Department of Microbiology and Immunology

Baker Institute for Animal Health

Assistant Professor of Microbiology and Immunology

Baker Institute for Animal Health


Baker Institute for Animal Health
235 Hungerford Hill Road
Ithaca, NY 14853

Department of Microbiology and Immunology
Cornell University College of Veterinary Medicine
C5 171 Veterinary Medical Center
Ithaca, NY 14853


Office: 607.256.5635
Email: edt42@cornell.edu

Research Interest

Exploring the regulation of innate immune responses at mucosal tissues

Dr. Elia Tait Wojno investigates how innate immune responses are regulated during type 2 inflammation at mucosal barriers, which occurs in response to helminth infection and during allergic disease.  The Tait Wojno laboratory utilizes murine models of parasite infection and allergy and analysis of human and canine patient samples.  These studies focus on dissecting how cytokines, lipids, and cell-cell interactions shape the effector functions, development, and migration of rare immune cells including basophils and group 2 innate lymphoid cells.  Ultimately, the Tait Wojno laboratory seeks to unravel the cellular and molecular networks that regulate the activities of these cells at mucosal and barrier tissues such as the intestine, lung, and skin.  Current projects in the laboratory focus on 3 major areas:

  • The regulation of innate immune effector function in the intestine during helminth infection and in the lung during allergic inflammation.

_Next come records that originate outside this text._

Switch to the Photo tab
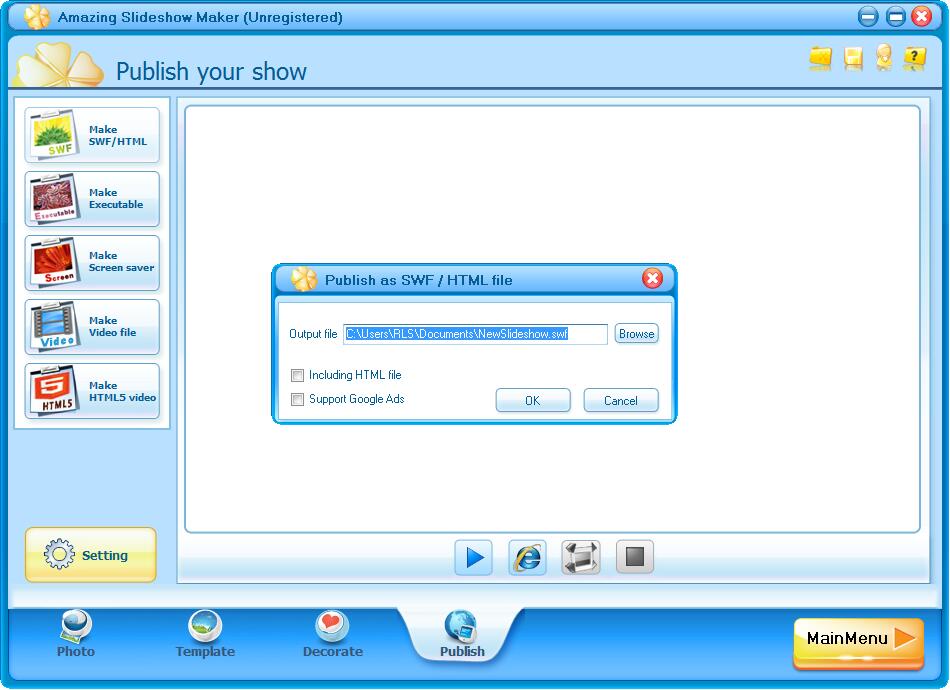pyautogui.click(x=76, y=635)
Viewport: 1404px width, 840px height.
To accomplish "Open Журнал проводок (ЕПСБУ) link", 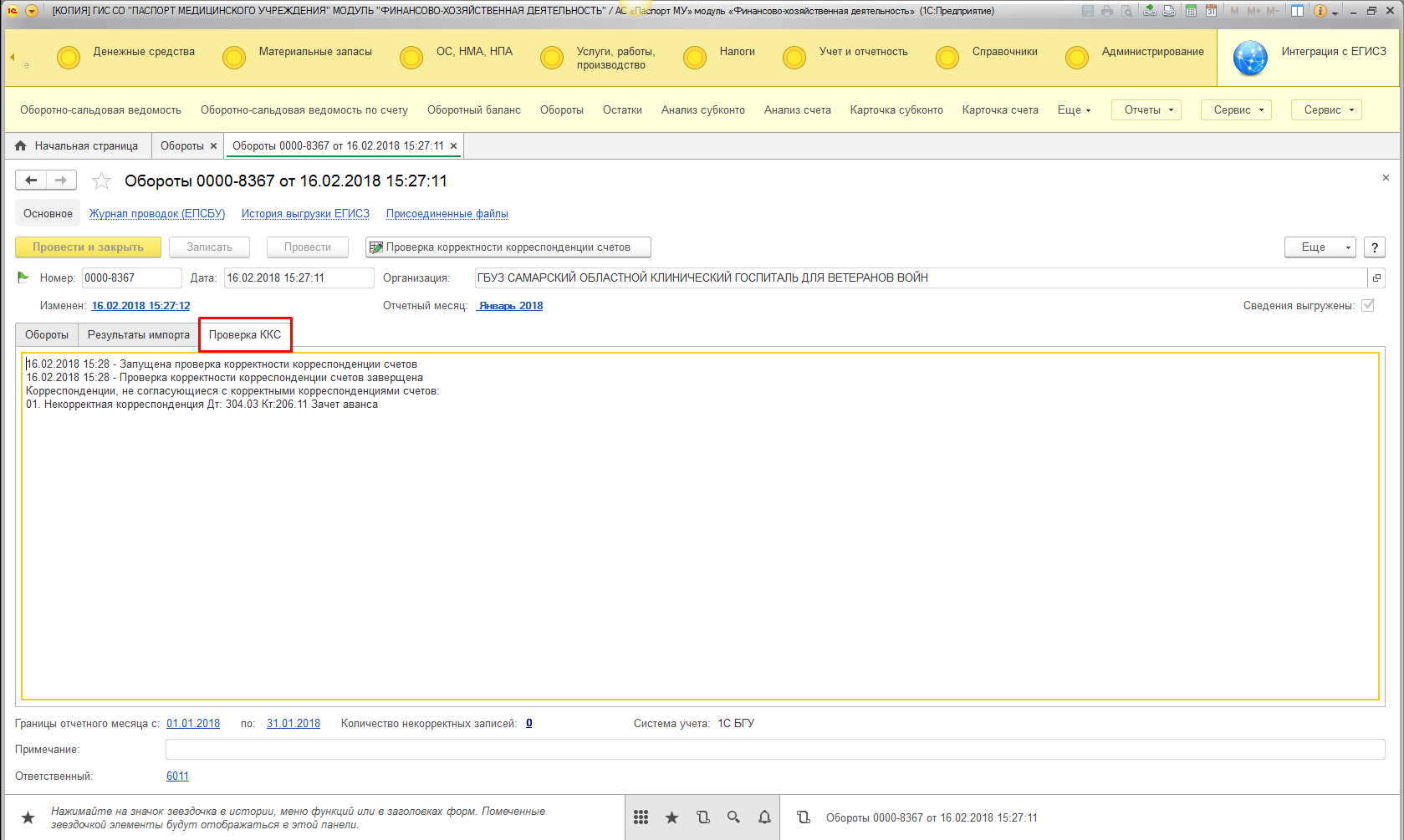I will [x=157, y=214].
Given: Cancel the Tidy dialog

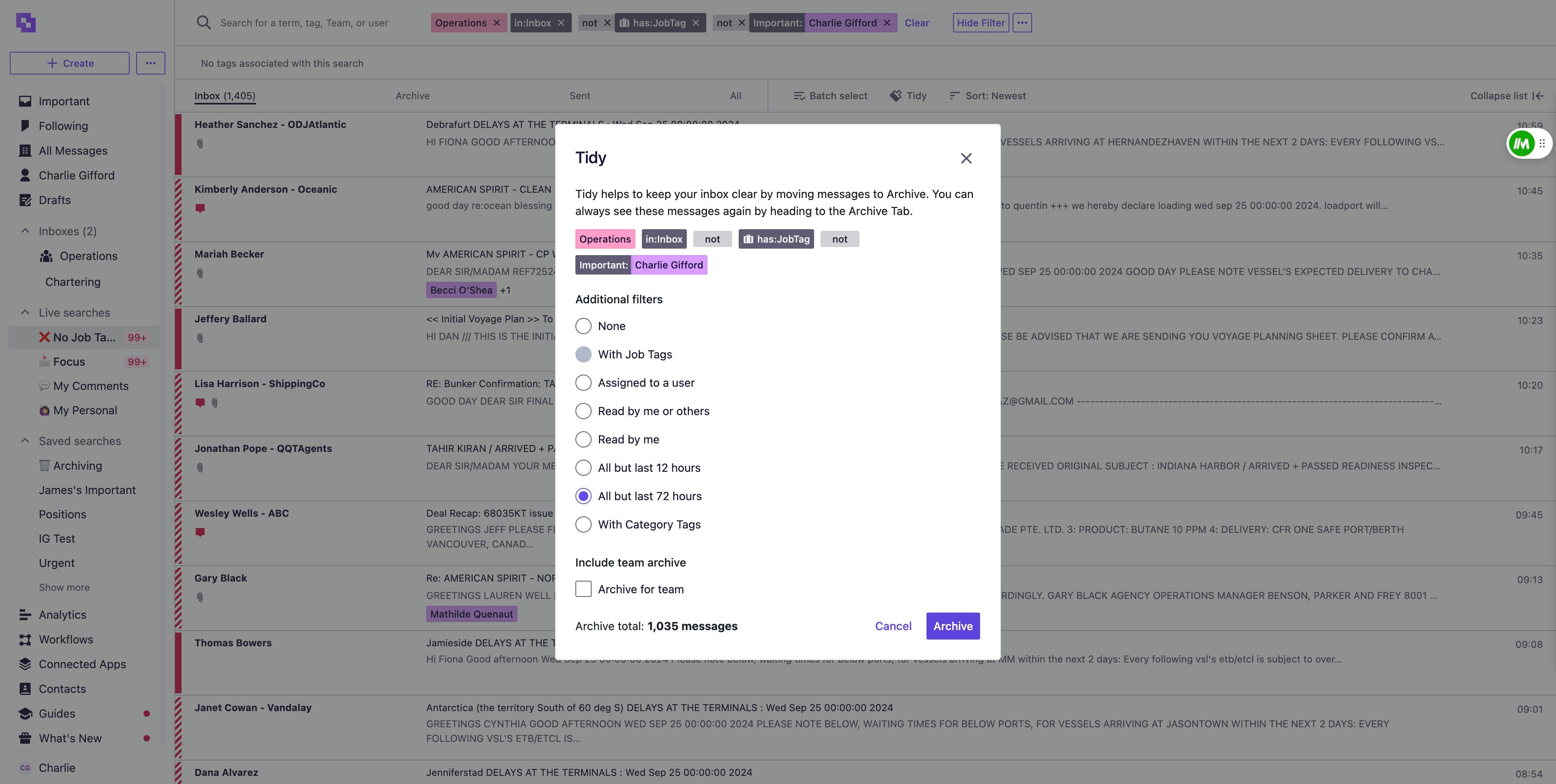Looking at the screenshot, I should coord(893,626).
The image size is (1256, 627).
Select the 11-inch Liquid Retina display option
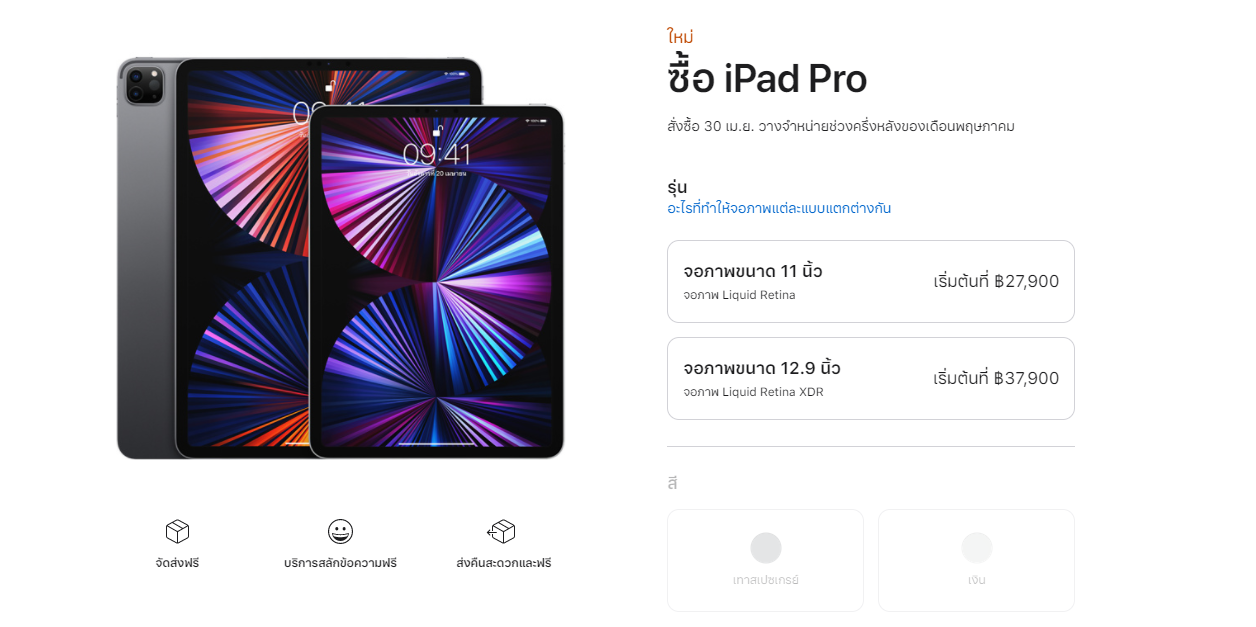[x=870, y=281]
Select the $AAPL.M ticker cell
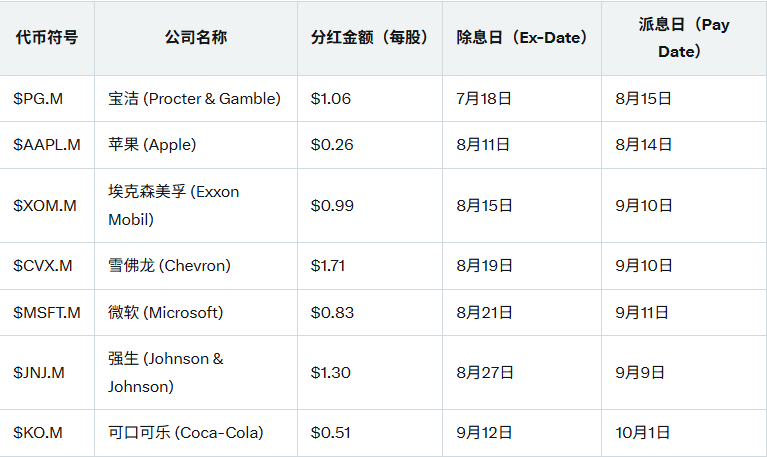The height and width of the screenshot is (457, 767). click(47, 145)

Ongoing studies focus on the role of prostaglandins in the lung and intestine in orchestrating type 2 inflammation via actions on various innate immune cells, employing cellular and molecular assays and genome-wide approaches.  These studies fill a gap in our understanding of how proteins, lipids, and cell-cell interactions via the Notch signaling pathway control innate immune cells that shape type 2 inflammation.
  • Cellular immune responses during canine allergic disease.  This study seeks to identify and characterize key immune responses that drive allergic inflammation in canine skin during atopic dermatitis.  This work addresses a major knowledge gap in canine immunology and will inform whether these key immune response are viable targets for the development of new treatments for canine allergy.  In addition, this work will help to establish naturally occurring allergic disease in companion dogs as a key model that can be used to learn more about atopy in general, benefiting both canine and human patients.
  • The development of the immune system.  Recent work in the laboratory focuses on how the cells of the immune system develop over a lifetime, with specific interest in the ontogeny of innate lymphoid cells and CD4+ T cells during health and disease.  These studies center around dissecting the factors that govern gene expression programs that specify immune cell lineages throughout the lifespan and downstream effects on functionality during infection.

Education

  • January 2011: Ph.D., University of Pennsylvania, Philadelphia, PA. Biomedical Graduate Studies, Cell and Molecular Biology Graduate Group, Microbiology, Virology, and Parasitology Program
  • May 2005: B.A., Drew University, Madison, NJ. Biology major. GPA 3.931 overall, major 3.945, graduation with honors

Biography/Professional Experience

  • January 2004 - 2005: Student Researcher, Drew University, Madison, NY. Drug resistance in parasitic nematodes. William Campbell, Ph.D, Advisor.
  • September 2005 - December 2010: Ph.D. Student, University of Pennsylvania, Philadelphia, PA. Laboratory of Christopher Hunter, Ph.D. Immune responses during infection with Toxoplasma gondii and the function of IL-27 during Toxoplasma gondii infection and in T regulatory cell homeostasis.
  • January 2011 - June 2011: Postdoctoral Fellow, University of Pennsylvania, Philadelphia, PA. Laboratory of Christopher Hunter, Ph.D.
  • June 2011 - December 2014: Postdoctoral Fellow, University of Pennsylvania, Philadelphia, PA and Weill Cornell Medical College, Cornell University, New York, NY. Laboratory of David Artis, Ph.D.
  • January 2015 - present: Assistant Professor, Cornell University, College of Veterinary Medicine, Baker Institute for Animal Health, Department of Microbiology and Immunology, Ithaca, NY. Dissecting the contribution of innate immune cells, prostaglandins, and epithelial cell-derived cytokines to T helper type 2 cytokine-mediated inflammation at mucosal sites.

Selected Publications

Links and abstracts for all of Dr. Tait Wojno's publications can be found at NCBI.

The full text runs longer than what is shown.